On the New York Mercantile Exchange, light sweet crude futures for delivery in January traded at USD86.05a barrel during U.S. afternoon trade, down 2.08% on the session.
Speaking at the ECB’s post-policy meeting press conference, Draghi said that risks to the outlook remain weighted to the downside.
Policymakers now expect 2012 gross domestic product to shrink between 0.4% and 0.6%, while GDP is expected to come in between a 0.9% contraction and growth of 0.3% in 2013.
In September, the ECB had forecast 2013 GDP to range between a contraction of 0.4% and growth of 1.4%.
Draghi’s comments came after the ECB left rates on hold at a record low 0.75% earlier, in a widely anticipated decision.
The downbeat growth outlook prompted investors to shun riskier assets, such as stocks and commodities and flock to traditional safe haven assets, such as the U.S. dollar.
The dollar index, which tracks the performance of the greenback against a basket of six other major currencies, was up 0.3% to trade at 80.03, erasing an earlier loss of as much as 0.1%.
Oil prices typically weaken when the U.S. currency strengthens as the dollar-priced commodity becomes more expensive for holders of other currencies.
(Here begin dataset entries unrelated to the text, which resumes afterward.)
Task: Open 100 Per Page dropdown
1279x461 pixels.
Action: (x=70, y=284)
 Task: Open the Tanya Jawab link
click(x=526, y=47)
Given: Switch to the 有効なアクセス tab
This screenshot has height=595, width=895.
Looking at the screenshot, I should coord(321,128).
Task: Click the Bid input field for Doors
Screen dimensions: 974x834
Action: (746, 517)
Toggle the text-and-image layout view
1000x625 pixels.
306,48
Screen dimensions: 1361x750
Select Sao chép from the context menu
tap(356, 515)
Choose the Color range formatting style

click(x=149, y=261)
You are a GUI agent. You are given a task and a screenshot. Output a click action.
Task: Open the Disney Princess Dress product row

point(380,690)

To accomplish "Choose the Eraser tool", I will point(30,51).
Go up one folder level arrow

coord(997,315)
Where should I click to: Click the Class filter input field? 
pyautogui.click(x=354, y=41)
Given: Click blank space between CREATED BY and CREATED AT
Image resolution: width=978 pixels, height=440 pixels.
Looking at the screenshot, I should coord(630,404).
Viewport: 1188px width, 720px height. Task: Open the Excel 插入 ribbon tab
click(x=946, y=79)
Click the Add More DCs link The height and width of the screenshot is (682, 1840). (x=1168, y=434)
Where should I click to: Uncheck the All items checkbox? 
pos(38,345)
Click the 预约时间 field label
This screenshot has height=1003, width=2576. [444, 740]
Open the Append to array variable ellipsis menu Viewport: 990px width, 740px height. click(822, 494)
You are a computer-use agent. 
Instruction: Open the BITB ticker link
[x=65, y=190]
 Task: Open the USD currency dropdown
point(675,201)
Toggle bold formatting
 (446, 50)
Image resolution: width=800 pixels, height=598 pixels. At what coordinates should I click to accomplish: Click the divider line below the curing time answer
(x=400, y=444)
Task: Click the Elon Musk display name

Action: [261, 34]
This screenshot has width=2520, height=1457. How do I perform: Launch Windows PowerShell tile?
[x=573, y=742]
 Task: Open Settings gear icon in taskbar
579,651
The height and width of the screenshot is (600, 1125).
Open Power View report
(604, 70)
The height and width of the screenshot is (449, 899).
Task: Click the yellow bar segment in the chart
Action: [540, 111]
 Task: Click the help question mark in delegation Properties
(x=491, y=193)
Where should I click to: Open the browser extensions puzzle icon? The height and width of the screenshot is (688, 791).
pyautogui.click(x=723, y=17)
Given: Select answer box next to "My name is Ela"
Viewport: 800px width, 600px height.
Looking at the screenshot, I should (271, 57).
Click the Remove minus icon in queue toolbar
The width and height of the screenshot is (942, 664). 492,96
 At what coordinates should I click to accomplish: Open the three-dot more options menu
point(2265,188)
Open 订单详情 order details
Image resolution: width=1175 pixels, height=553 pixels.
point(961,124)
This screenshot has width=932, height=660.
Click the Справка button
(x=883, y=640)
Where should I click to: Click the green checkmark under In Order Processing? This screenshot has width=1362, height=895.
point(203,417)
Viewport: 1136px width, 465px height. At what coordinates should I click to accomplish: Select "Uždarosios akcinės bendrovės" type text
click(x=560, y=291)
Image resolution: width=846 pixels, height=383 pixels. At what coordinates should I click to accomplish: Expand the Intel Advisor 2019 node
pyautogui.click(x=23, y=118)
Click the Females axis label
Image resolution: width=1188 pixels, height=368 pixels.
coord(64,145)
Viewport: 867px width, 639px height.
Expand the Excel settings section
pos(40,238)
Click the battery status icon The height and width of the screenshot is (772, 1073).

Oil traders now looked ahead to Friday’s key U.S. nonfarm payrolls data for November, as investors attempt to gauge the strength of the U.S. economy and the need for further monetary stimulus from the Federal Reserve.
Data released earlier showed that the number of people who filed for unemployment assistance in the U.S. fell by 25,000 to a seasonally adjusted 370,000.
Meanwhile, investors continued to monitor developments surrounding the fiscal cliff in the U.S., approximately USD600 billion in automatic tax hikes and spending cuts due to come into effect on January 1, unless a divided Congress and the White House can work out a compromise in the four weeks left before the deadline.
President Barack Obama reassured markets Wednesday, saying that if Republicans accept tax hikes on wealthier Americans, a deal could be pushed through in "about a week."
President Obama said recently that any solution must include spending cuts and raising revenue, including increasing taxes on the wealthiest. Republican leaders say they will agree to higher revenue, but they want to close loopholes or reduce tax breaks rather than raise rates.
Without a deal, the U.S. could fall back into recession and drag much of the world down with it.
Elsewhere, on the ICE Futures Exchange, Brent oil futures for January delivery fell 0.9% to trade at USD107.81 a barrel, with the spread between the Brent and crude contracts standing at USD21.19 a barrel.